Before creating custom Operators or using the PythonOperator to execute logic, check out the Astronomer Registry to find all of the available Modules that can be used out-of-the-box with Airflow Providers.

plugins/ [Optional]

This directory can be added as a main directory to the repository (i.e. same level as dags/) to house any logic for Airflow UI plugins like menu links. With the Astro CLI, this directory is automatically read from so changes to any files in this directory will be picked up without having to restart your local environment.

airflow_settings.yaml [Optional]

When using the Astro CLI, this file can be used to programmatically create Connections, Variables, and Pools for your local Airflow environment. For more information about this file, check out this documentation.

Note: Since this file can contain sensitive information like credentials, it is strongly recommended that this file be used for local development only and not be published to GitHub. The .gitignore within this repository template file does list the airflow_settings.yaml file so please do not remove the entry.


Using this template

Follow the steps below to use the template and initialize a new repository locally.

  1. Above the file list, click Use this template

    image

  2. Type a name for the repository, select your user as the owner, and an optional description.

    image

  3. Select Public visibility for the repository.

    image

  4. Click Create repository from template.

  5. Clone the repository locally. Refer to the GitHub documentation for different options of cloning repositories.

  6. [Optional] Navigate to where the repository was cloned and run the following Astro CLI command to update the project.name setting in the .astro/config.yaml file provided in the repository.

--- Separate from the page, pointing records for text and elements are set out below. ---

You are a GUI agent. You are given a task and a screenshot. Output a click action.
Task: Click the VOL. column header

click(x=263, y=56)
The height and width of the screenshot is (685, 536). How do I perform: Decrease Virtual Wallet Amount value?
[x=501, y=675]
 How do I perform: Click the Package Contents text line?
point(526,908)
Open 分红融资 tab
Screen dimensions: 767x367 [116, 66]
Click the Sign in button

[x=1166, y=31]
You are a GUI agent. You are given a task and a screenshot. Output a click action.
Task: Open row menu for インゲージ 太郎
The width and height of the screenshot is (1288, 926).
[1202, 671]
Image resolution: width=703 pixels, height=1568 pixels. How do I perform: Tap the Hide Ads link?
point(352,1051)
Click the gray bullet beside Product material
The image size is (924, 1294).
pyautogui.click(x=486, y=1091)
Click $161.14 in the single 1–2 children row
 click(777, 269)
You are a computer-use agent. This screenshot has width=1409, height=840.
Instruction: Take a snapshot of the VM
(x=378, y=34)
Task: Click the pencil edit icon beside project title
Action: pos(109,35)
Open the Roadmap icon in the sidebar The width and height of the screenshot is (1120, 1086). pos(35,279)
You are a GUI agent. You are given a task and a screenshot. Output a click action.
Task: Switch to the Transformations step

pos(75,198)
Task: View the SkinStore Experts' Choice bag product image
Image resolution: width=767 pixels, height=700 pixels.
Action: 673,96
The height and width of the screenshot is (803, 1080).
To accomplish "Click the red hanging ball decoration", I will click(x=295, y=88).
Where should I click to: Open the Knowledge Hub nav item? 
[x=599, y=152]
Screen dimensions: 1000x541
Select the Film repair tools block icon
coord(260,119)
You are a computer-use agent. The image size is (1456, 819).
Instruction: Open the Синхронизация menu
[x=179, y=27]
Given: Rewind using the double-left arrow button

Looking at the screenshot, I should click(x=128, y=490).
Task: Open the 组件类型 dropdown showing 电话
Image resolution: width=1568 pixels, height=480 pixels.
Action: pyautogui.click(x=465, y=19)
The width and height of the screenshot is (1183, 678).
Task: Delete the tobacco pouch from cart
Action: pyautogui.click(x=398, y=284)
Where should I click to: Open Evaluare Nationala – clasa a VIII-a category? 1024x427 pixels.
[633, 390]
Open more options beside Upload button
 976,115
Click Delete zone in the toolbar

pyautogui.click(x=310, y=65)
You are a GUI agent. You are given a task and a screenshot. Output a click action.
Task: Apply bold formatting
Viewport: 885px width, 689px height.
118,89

This will update the name used to generate Docker containers and make them more discernible if there are multiple DAGs initialized locally via this template.

    astro config set project.name <name-of-repository>
  7. To beginning development and testing of the DAG, run astro dev start to spin up a local Airflow environment. There is no need to run astro dev init as this functionality is already built in to the template repository.


Key requirements

  • The DAG must have a top-level docstring. The docstring should comprise of the title of DAG on a first, standalone line (this will be used as the title displayed on the Astronomer Registry), then a following paragraph describing the DAG itself. This will be used as the DAG description on the Registry.

  • The repo must have at least one semantically versioned tag. Repository tags are how the Astronomer Registry will know new DAG updates have occurred and to propagate those updates to the Registry. (More on this in the next section.)

Publishing your DAG repository for the Astronomer Registry

If you have never submitted your DAG repository for publication to the Astronomer Registry, create a new release/tag for your repository on the main branch. Ultimately, the backend of the Astronomer Registry will check for new tags for a DAG repository to trigger updating the DAG on the Registry.

NOTE: Tags for the repository must follow typical semantic versioning.

Now that you've created a release/tag, head over to the Astronomer Registry and fill out the form with your shiny new DAG repo details!

If your repo has already been published to the Astronomer Registry, create a new release/tag and the Astronomer Registry will do the rest (picking up updates to DAG files, new DAGs, etc.). Just make sure the .astro-registry.yaml file is updated with any new or updated DAGs.